==== INPUT ====

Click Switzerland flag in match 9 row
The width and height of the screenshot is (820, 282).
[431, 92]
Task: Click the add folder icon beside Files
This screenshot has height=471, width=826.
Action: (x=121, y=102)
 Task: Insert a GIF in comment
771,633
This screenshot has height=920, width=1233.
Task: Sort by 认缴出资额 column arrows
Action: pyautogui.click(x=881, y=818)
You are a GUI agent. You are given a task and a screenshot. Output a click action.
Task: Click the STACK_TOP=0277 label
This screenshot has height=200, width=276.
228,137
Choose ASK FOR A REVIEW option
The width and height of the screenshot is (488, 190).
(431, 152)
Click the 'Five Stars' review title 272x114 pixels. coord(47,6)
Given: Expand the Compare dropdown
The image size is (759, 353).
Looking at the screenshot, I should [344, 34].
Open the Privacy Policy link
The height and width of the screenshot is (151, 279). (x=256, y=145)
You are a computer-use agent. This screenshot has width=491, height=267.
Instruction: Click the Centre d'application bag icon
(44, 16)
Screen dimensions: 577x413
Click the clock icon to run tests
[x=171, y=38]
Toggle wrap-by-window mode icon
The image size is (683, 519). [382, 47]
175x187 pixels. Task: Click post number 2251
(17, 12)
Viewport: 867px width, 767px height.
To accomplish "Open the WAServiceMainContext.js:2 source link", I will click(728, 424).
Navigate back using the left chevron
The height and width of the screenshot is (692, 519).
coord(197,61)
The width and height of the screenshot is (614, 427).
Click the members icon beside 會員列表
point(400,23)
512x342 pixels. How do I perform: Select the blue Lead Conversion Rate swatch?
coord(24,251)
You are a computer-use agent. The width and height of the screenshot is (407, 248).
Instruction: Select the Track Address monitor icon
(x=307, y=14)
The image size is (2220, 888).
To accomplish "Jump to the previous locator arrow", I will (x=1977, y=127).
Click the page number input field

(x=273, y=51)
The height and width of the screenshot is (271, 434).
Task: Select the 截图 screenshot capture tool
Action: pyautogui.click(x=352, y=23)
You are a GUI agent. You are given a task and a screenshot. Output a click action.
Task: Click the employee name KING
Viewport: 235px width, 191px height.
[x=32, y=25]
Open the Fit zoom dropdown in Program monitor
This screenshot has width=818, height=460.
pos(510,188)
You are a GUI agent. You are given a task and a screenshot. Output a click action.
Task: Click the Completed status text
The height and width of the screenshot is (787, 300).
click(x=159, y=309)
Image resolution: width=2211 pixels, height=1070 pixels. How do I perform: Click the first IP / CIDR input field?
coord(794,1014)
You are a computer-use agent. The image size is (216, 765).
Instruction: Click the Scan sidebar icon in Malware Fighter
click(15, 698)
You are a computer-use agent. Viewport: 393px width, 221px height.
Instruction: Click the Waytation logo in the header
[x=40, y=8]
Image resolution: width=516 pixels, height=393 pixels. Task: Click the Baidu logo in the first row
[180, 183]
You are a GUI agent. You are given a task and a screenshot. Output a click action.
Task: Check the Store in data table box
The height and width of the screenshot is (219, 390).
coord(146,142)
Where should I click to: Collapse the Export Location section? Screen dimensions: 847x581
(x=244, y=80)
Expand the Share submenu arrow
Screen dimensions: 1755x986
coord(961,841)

====

From the line with "Task: Check the Store in data table box" to the end of the listing above, set down every line exactly as it appears, both ends included.

• [SOLUTION TO THIS TASK]:
Task: Check the Store in data table box
The height and width of the screenshot is (219, 390).
coord(146,142)
Where should I click to: Collapse the Export Location section? Screen dimensions: 847x581
(x=244, y=80)
Expand the Share submenu arrow
Screen dimensions: 1755x986
coord(961,841)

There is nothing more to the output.